Clip File Extension (JS bundle size fix!)
Introduction
React Native generally allows for platform-specific extensions to allow for better bundle optimization and platform specific imports. This PR adds functionality and an example for how to implement this same behavior with *.clip.* files. This solves the JS bundle size issue since developers can just inject a .clip file wherever they feel the bundle is getting too large. This can be done on a component-by-component basis, or on an app-wide basis using an App.clip.tsx file.
This solution can also fix issues in reliability in determining whether the current process is an app clip or not (#26). Developers can instead create the following trivial files which are resolved at bundle time, rather than runtime, meaning all potential flakiness in the native call is eliminated.
[isClip.ts]
const isClip = false;
export default isClip;
[isClip.clip.ts]
const isClip = true;
export default isClip;
I have the .clip extension resolution disabled by default in the example metro.config.js since it likely impact bundling performance. See this comment in react-native-tvos.
Usage
const USE_CLIP_FILE_EXT = true;
if (USE_CLIP_FILE_EXT && process.env.BUILDING_FOR_APP_CLIP) {
console.info("Building for App Clip");
config.resolver = {
...config.resolver,
sourceExts: [].concat(
config.resolver.sourceExts.map(e => `clip.${e}`),
config.resolver.sourceExts,
),
}
}
Leaving this as a draft PR until I get more testing in.
We've been using this in production for a month now and it works fantastically! Would highly recommend this for reducing bundle size and having reliable app clip specific behaviors.
@nathan-ahn do you use this change for local development as well? Do you have to set the env variable manually when running the metro server in that case?
@jbaxleyiii As far as I can tell, it's not possible to run app clip in a local development build. I test app clip by building a "production" build version locally: i.e. expo run:ios --scheme ___Clip --configuration Release for which the env variable is baked in the build step.

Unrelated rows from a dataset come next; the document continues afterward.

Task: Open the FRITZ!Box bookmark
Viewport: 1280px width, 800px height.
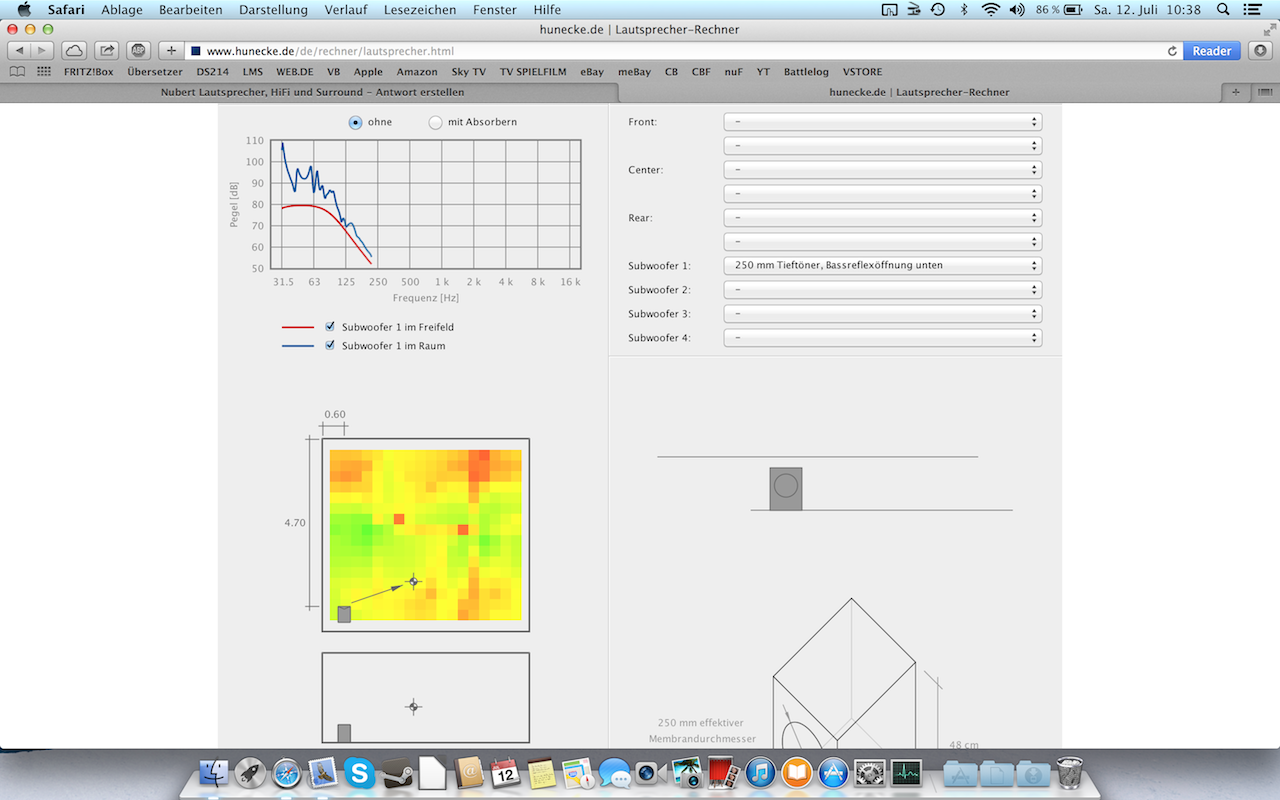Action: coord(90,72)
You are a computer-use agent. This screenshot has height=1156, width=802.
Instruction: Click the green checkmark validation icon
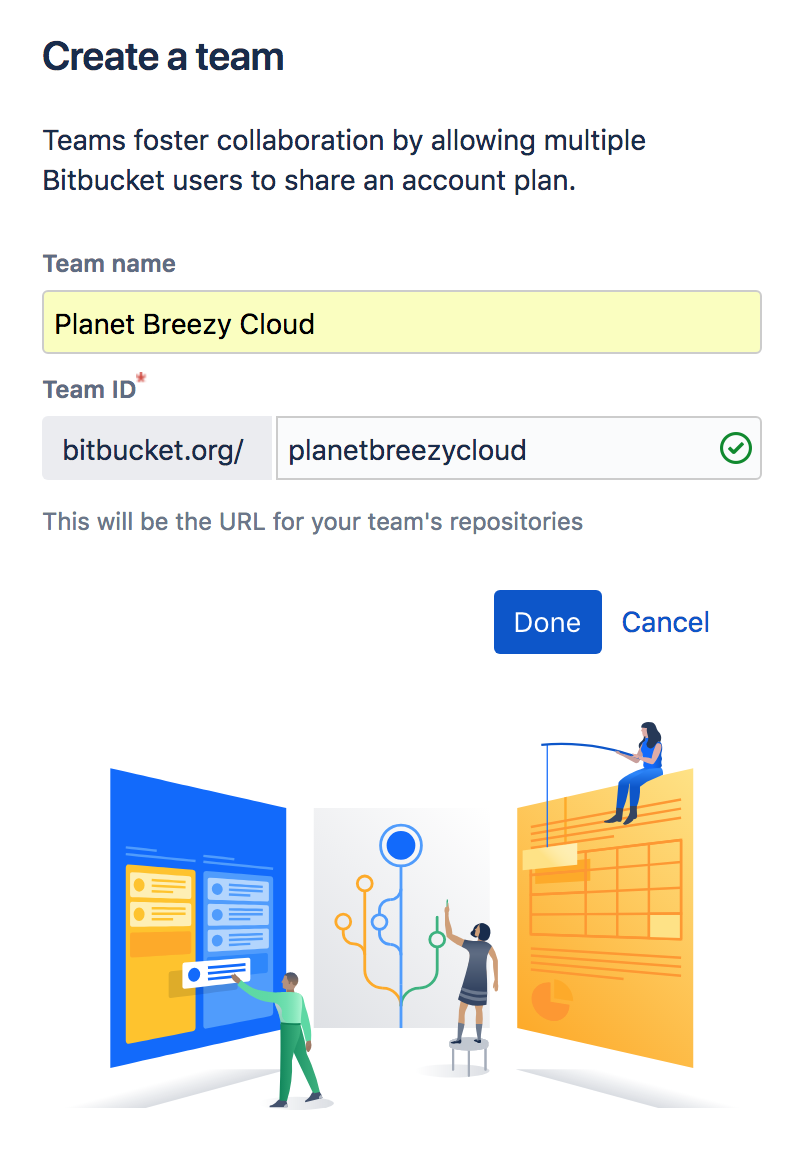pyautogui.click(x=735, y=449)
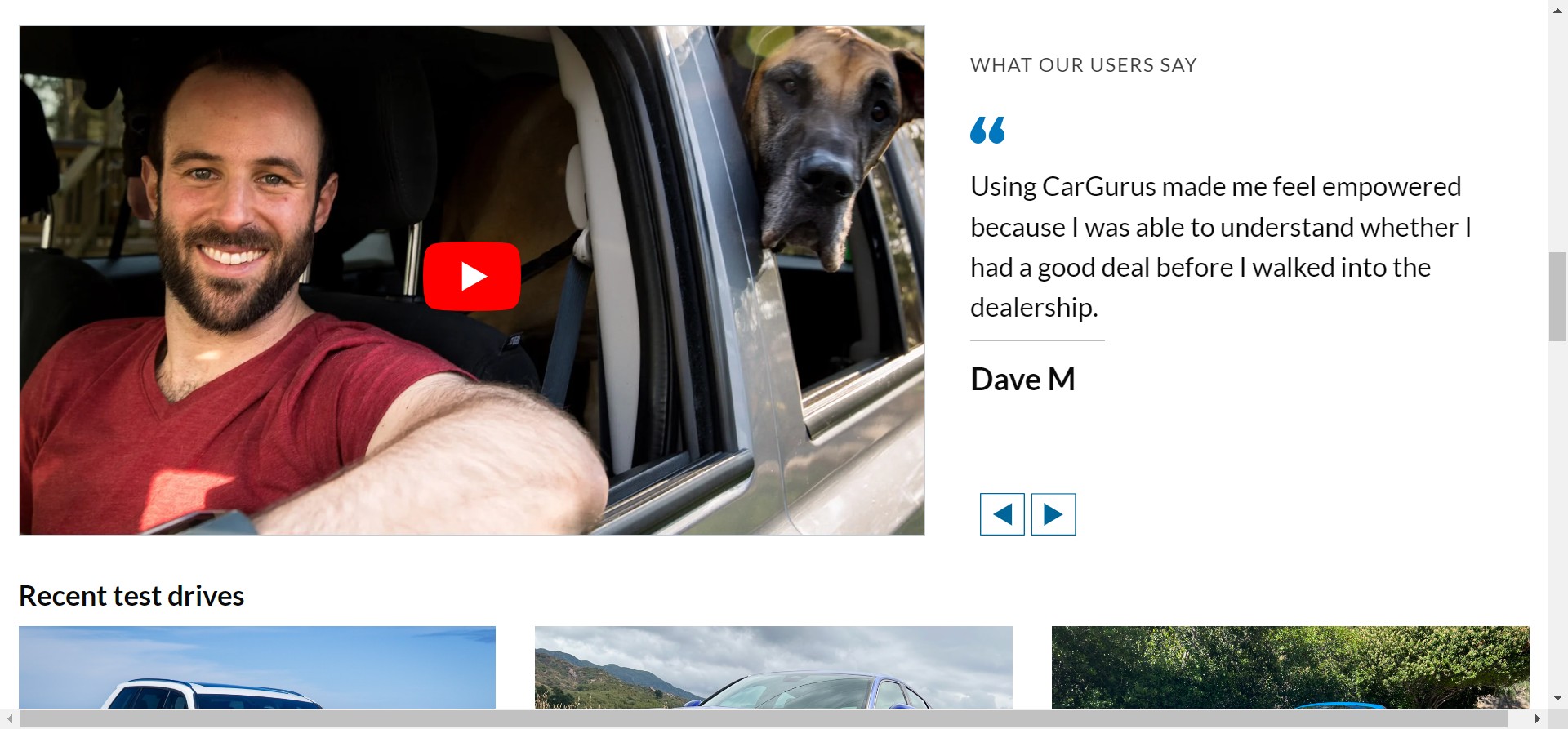Click the horizontal scrollbar thumb
The width and height of the screenshot is (1568, 729).
tap(764, 719)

@nathan-ahn ah gotcha okay thank you! I've been able to run my clips locally with expo-dev-client off and on but never reliably. If I build with EAS then install the clip on the sim it will boot up and report as the clip 🎉 but isn't installed as something I can close and re-open the way I'd expect
@jbaxleyiii Yeah, I believe that's a quirk of App Clips -- they tend to not show up reliably. Here's my solution from a previous thread for how to reliably open your App Clip on simulator.
@nathan-ahn amazing! You should write a blog or something about your experiences with clips 😆. I'm so eager to get them working but ouch its been tough
@nathan-ahn been using your command xcrun simctl launch <UUID> <APP_CLIP_BUNDLE_ID> to launch my app clip on simulator, super helpful!
I have a question though, I can't seem to invoke the app clip via deep link though something like xcrun simctl openurl booted 'https://www.myapp.com/deep/link' (it just opens in Safari), though if I install the full app these deep links are handled properly. Do you think that this is an symptom of the same bug that prevents app clips from being invoked easily on simulators, and if so do you know of any workaround to test this? The clip doesn't really do anything/make sense without some parameters that need to come from the invocation url.
@ary31415 Unfortunately, I haven't yet found a good solution for testing deep links in app clip. I always end up testing deep links in the main app while developing, then I try them out once my App Clip is pushed to TestFlight. But I understand that development flow doesn't make sense for my App Clips.